The limit on the length of audio that you can send with an asynchronous recognition request has been increased from ~80 to ~180 minutes. For information on Cloud Speech-to-Text limits, see the quotas & limits. For more information on asynchronous recognition requests, see the transcribing long audio files guide.
April 18, 2017
Release of Cloud Speech-to-Text v1.
The v1beta1
release of Cloud Speech-to-Text
has been deprecated. The v1beta1
endpoint
continues to be available for a period of time as defined in the
terms of service.
To avoid being impacted when the v1beta1
is discontinued, replace references to v1beta1
in your code with
v1
and update your code with valid v1
API names and values.
A language_code
is now required with requests to Cloud Speech-to-Text. Requests
with a missing or invalid language_code
will return an error.
(Pre-release versions of the API used en-US
if the language_code
was omitted from the request.)
SyncRecognize
is renamed to Recognize
.
v1beta1/speech:syncrecognize
is renamed to v1/speech:recognize
. The behavior is unchanged.
The sample_rate
field has been renamed to sample_rate_hertz
. The behavior is unchanged.
The EndpointerType
enum has been renamed to SpeechEventType
.
The following SpeechEventType
enums have been removed.
START_OF_SPEECH
END_OF_SPEECH
END_OF_AUDIO
The END_OF_UTTERANCE
enum
has been renamed to END_OF_SINGLE_UTTERANCE
. The behavior is unchanged.
The result_index field
has been removed.
The speech_context
field has been replaced by the
speech_contexts
field, which is a repeated field. However, you can specify,
at most, one speech context. The behavior is unchanged.
The SPEEX_WITH_HEADER_BYTE
and OGG_OPUS
codecs have been
added to support audio encoder implementations for legacy applications.
We do not recommend using lossy codes, as they result in a lower-quality
speech transcription.

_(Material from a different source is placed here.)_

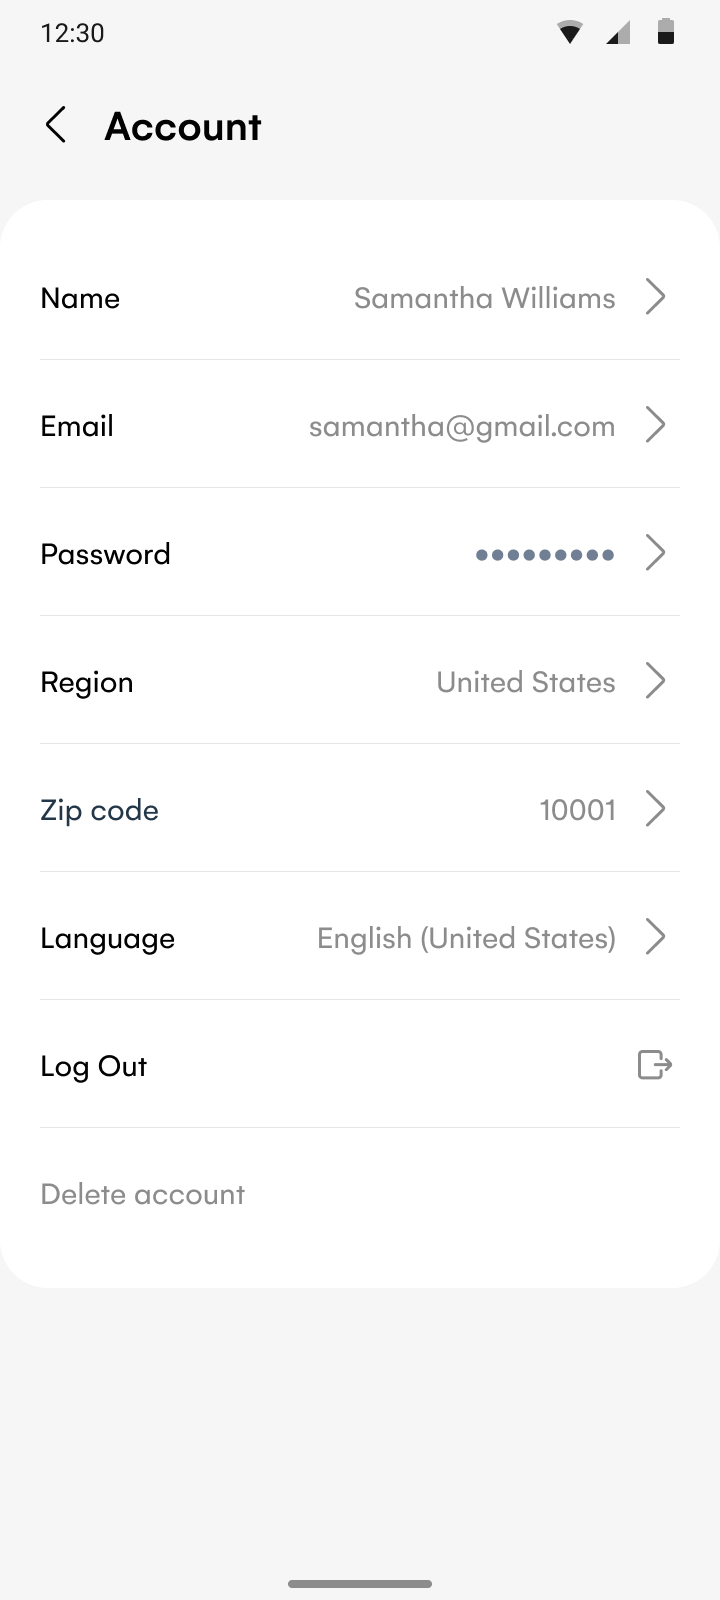Tap the battery status icon
Image resolution: width=720 pixels, height=1600 pixels.
665,32
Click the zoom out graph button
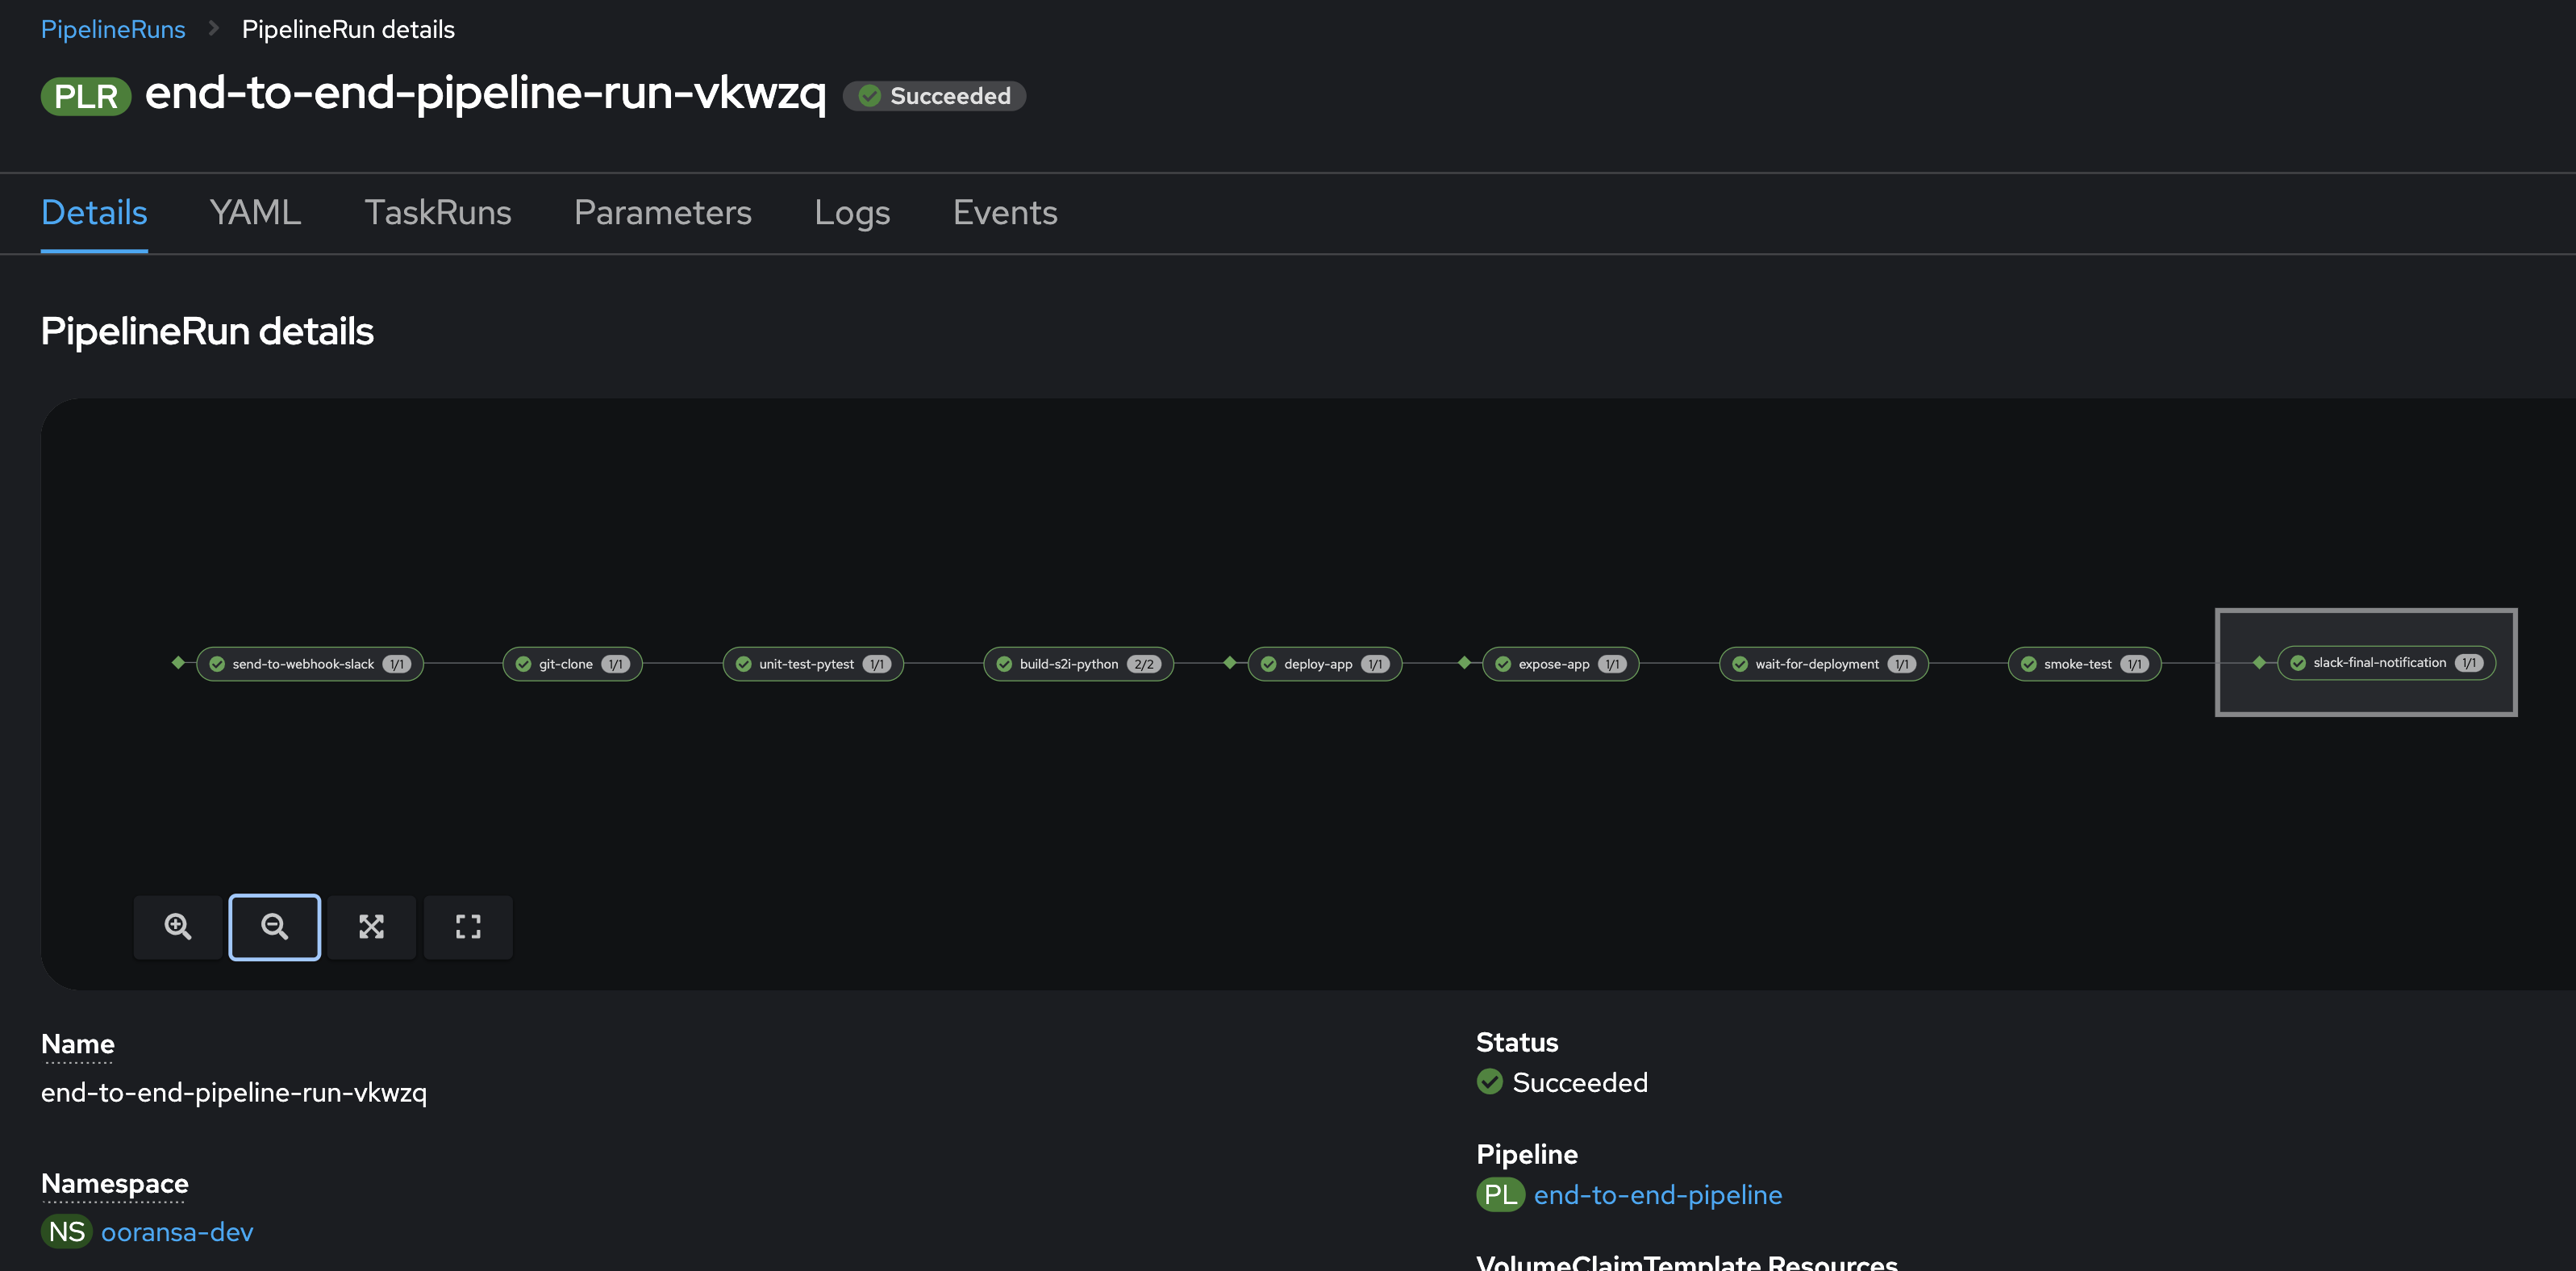The width and height of the screenshot is (2576, 1271). (275, 926)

If you must use a low-bitrate encoder, OGG_OPUS
is preferred.
You are no longer required to specify the encoding and sample rate for WAV or FLAC files. If omitted, Cloud Speech-to-Text automatically determines the encoding and sample rate for WAV or FLAC files based on the file header. If you specify an encoding or sample rate value that does not match the value in the file header, then Cloud Speech-to-Text will return an error. This change is backwards-compatible and will not invalidate any currently valid requests.